The European Central Bank's Governing Council decided today to keep its three key interest rates unchanged. President Christine Lagarde cited increased upside risks to inflation and downside risks to growth, largely due to the war in the Middle East.

Inflation rises, growth slows

The Euro area economy showed some momentum before recent turbulences, with real GDP growing 0.1 percent in the first quarter of 2026, according to Eurostat's flash estimate.

Domestic demand remains the primary growth driver, supported by a robust labor market, where the unemployment rate held near its historical low of 6.2 percent in March.

However, the economic outlook is highly uncertain, depending on the duration of the Middle East war and its impact on energy and commodity markets.

Inflation rose to 3.0 percent in April, up from 2.6 percent in March and 1.9 percent in February.

This increase was primarily driven by a sharp rise in energy prices, which jumped 10.9 percent year-on-year in April, compared to 5.1 percent in March.

Food inflation slightly increased to 2.5 percent, while core inflation (excluding energy and food) decreased from 2.3 percent to 2.2 percent.

Data-dependent amid geopolitical turmoil

The Middle East war has intensified both upside risks to inflation and downside risks to growth.

A prolonged energy supply disruption could push prices higher, eroding incomes and curbing investment.

The ECB Council reaffirmed its commitment to stabilizing inflation at its 2 percent target.

Policy will remain data-dependent, with decisions made meeting-by-meeting, avoiding any pre-commitment on a rate path.
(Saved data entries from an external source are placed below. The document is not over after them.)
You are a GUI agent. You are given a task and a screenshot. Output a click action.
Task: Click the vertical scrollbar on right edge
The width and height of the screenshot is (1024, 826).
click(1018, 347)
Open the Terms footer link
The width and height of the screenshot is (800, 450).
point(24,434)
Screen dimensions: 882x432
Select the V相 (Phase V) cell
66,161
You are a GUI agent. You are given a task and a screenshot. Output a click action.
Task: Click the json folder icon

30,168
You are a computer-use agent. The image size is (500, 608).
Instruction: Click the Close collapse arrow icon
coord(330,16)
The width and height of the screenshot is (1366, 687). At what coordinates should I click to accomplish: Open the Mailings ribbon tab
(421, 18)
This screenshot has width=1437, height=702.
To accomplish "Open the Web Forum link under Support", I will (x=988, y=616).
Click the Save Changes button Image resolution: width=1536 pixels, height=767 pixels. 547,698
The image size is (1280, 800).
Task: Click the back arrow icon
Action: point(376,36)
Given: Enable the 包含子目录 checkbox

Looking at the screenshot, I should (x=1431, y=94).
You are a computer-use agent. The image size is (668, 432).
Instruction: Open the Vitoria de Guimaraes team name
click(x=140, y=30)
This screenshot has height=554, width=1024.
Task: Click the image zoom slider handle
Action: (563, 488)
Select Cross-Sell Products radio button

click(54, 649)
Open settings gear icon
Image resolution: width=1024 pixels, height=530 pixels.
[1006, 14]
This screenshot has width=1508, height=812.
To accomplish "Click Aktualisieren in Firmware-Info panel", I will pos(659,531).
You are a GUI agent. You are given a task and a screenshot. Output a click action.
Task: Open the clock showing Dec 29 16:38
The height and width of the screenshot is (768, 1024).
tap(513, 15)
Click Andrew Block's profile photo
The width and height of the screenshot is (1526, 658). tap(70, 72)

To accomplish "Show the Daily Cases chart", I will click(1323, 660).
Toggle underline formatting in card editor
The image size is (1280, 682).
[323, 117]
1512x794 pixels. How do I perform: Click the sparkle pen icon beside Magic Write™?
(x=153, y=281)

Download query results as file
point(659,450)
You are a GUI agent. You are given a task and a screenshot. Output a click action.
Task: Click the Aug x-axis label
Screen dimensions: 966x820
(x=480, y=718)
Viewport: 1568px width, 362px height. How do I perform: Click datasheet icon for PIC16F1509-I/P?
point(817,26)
Financial conditions are restrictive; market-based external financing costs rose to 3.9 percent in March.

Banks tightened corporate loan credit standards in Q1 2026, driven by increasing economic risk concerns.

Navigating a tightrope

The ECB's decision to hold rates reflects a challenging balancing act between persistent inflation pressures and growing growth risks.

While the data-dependent stance offers flexibility, it also signals heightened uncertainty regarding the economic outlook.

This approach suggests a prolonged period of vigilance, with any future policy adjustments contingent on the evolving geopolitical and economic landscape.